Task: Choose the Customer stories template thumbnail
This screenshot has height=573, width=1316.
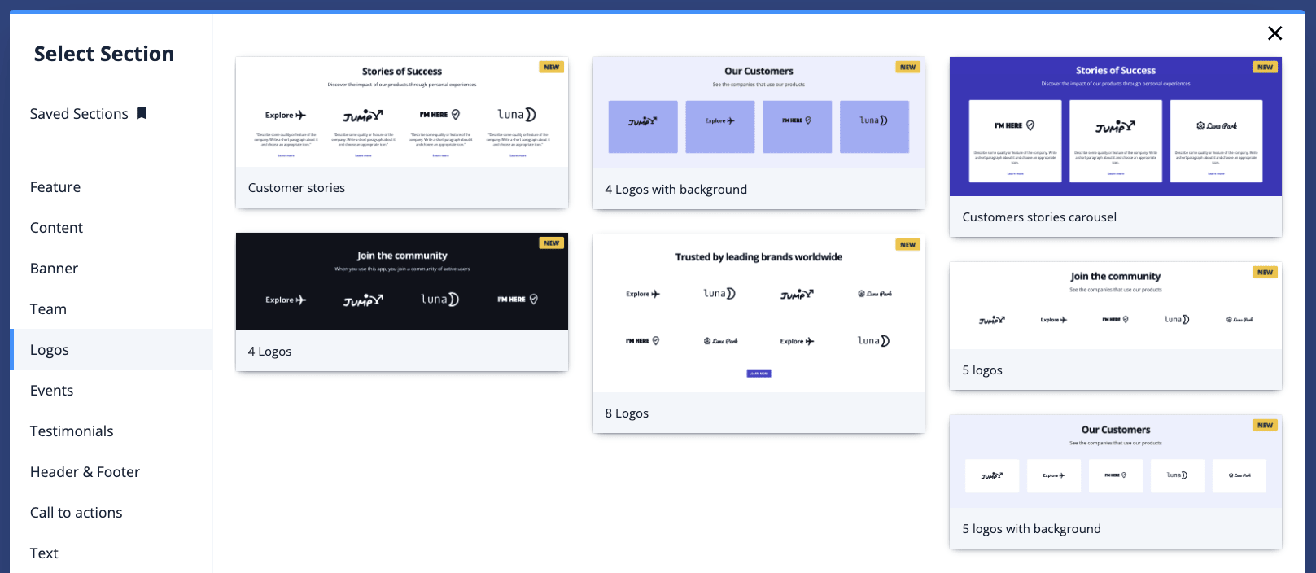Action: tap(401, 113)
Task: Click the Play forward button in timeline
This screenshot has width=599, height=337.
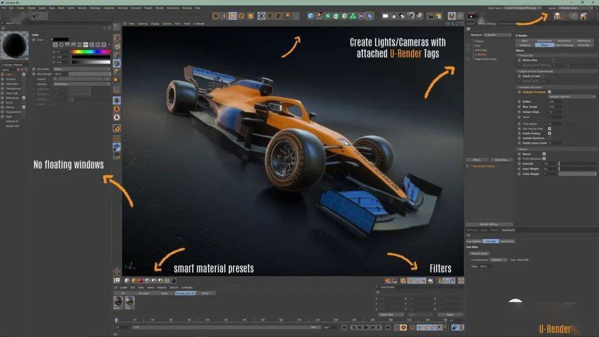Action: tap(366, 328)

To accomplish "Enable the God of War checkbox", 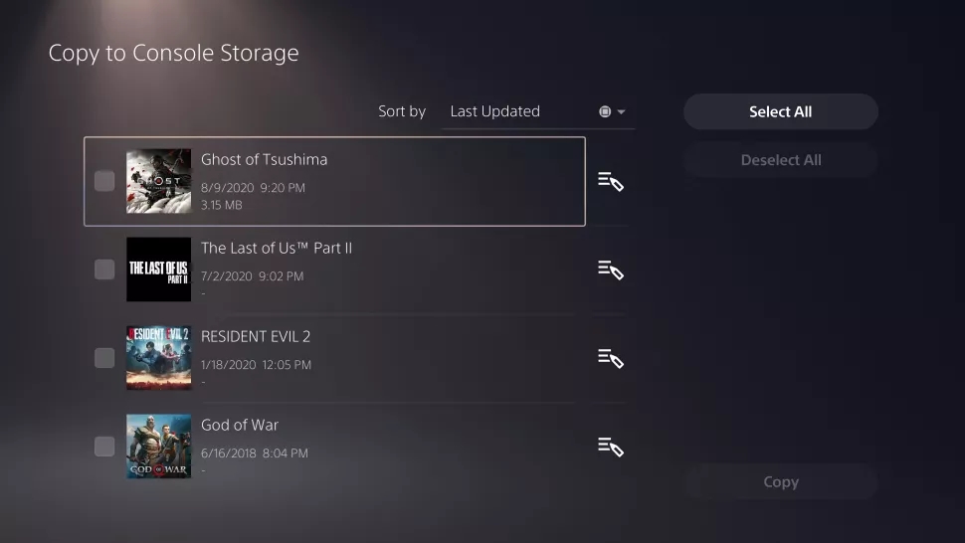I will (x=104, y=447).
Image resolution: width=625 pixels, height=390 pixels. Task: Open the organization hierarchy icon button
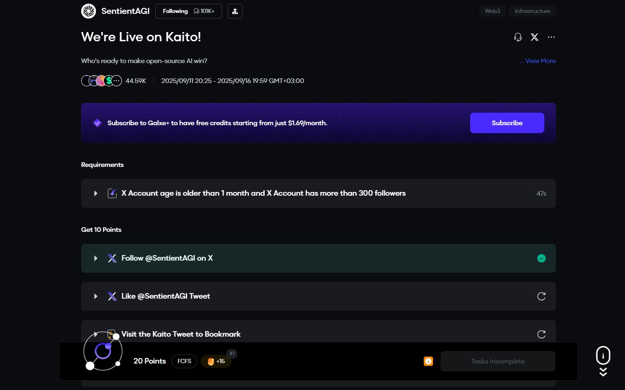click(x=235, y=11)
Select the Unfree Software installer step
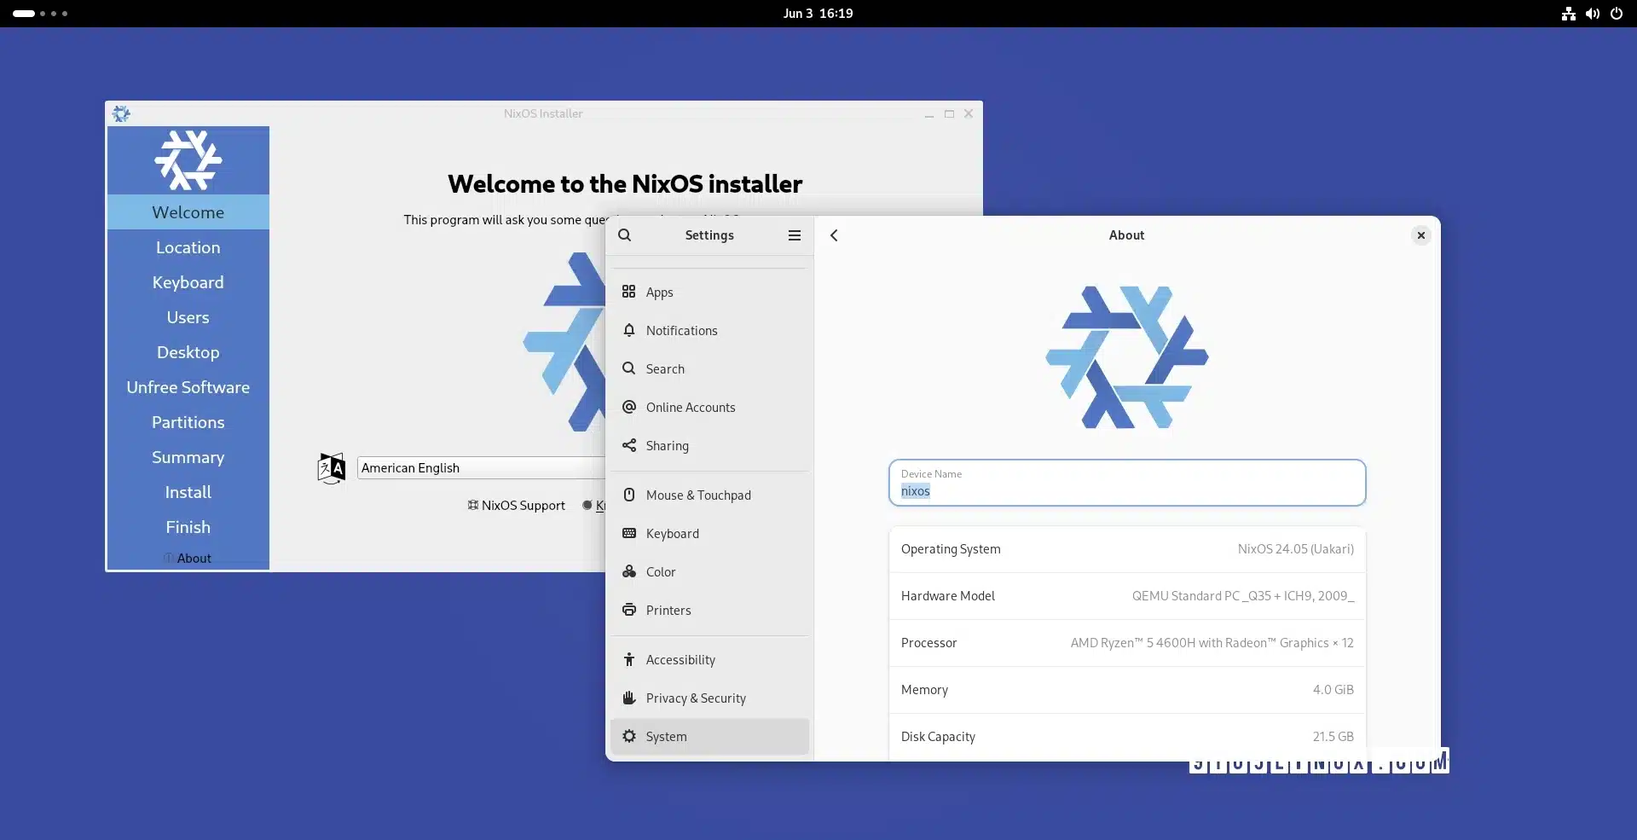 (188, 388)
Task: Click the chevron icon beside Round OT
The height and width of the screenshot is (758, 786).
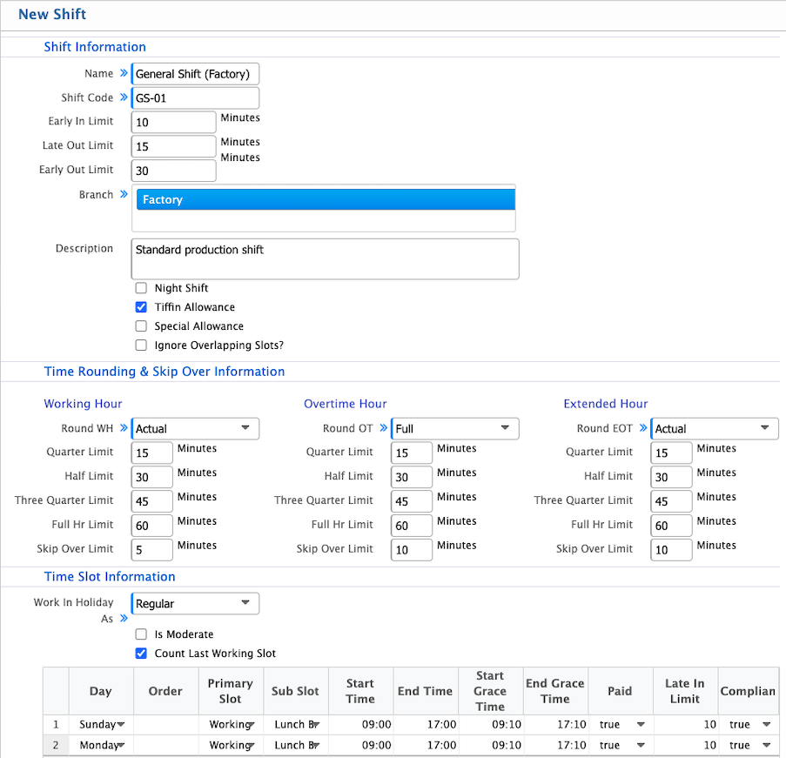Action: [x=383, y=428]
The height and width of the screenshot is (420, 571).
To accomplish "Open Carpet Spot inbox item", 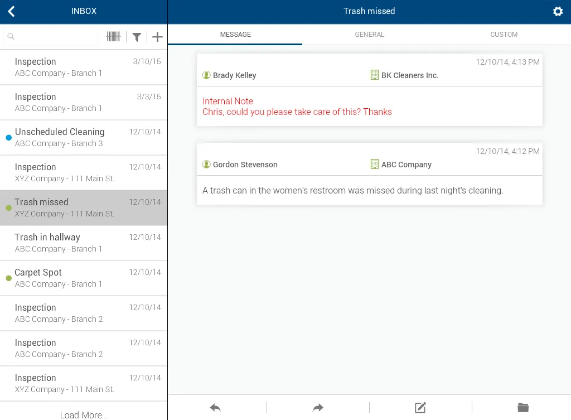I will pos(84,278).
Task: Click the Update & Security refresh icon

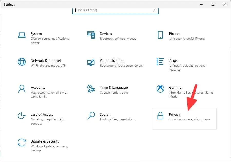Action: coord(22,143)
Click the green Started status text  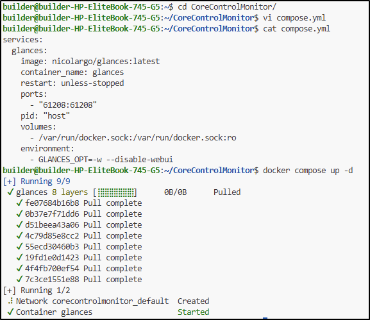193,312
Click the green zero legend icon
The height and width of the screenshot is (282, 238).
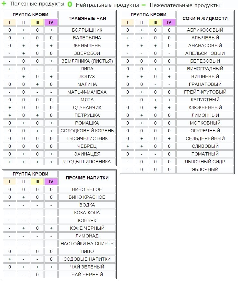pos(70,4)
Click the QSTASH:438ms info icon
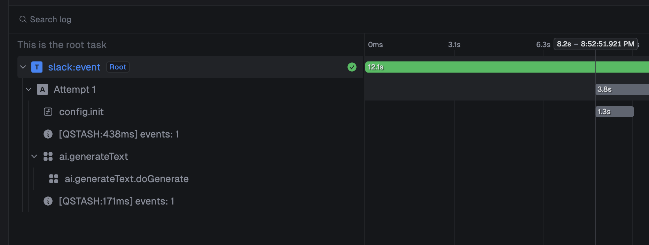The width and height of the screenshot is (649, 245). point(48,134)
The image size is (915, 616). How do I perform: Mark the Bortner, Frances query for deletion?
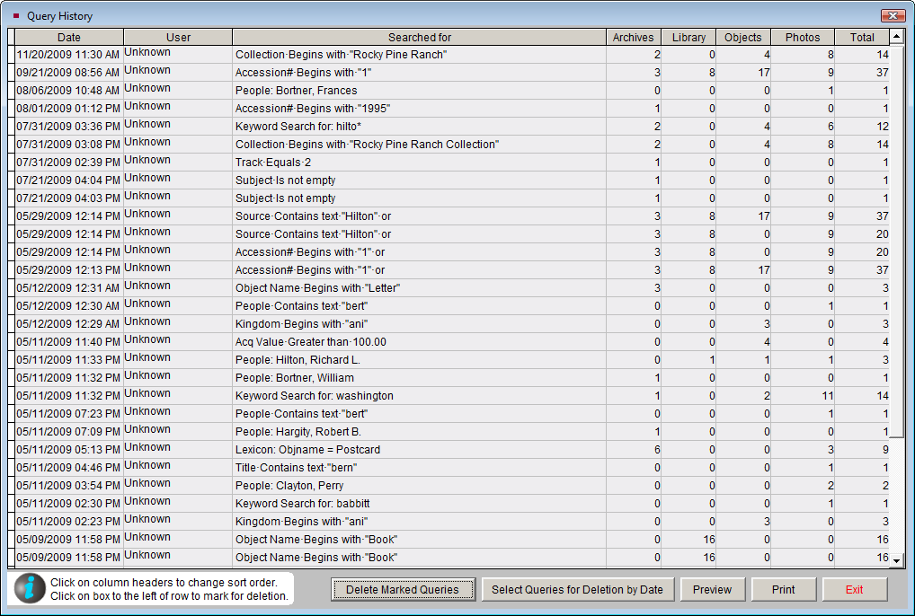(11, 91)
++++++++++
--- Task requirements ---
Please list every line of the items above that contains the word "This", matching case exactly.

--- Solution to the exercise ---
This screenshot has height=573, width=1316.
This screenshot has width=599, height=337.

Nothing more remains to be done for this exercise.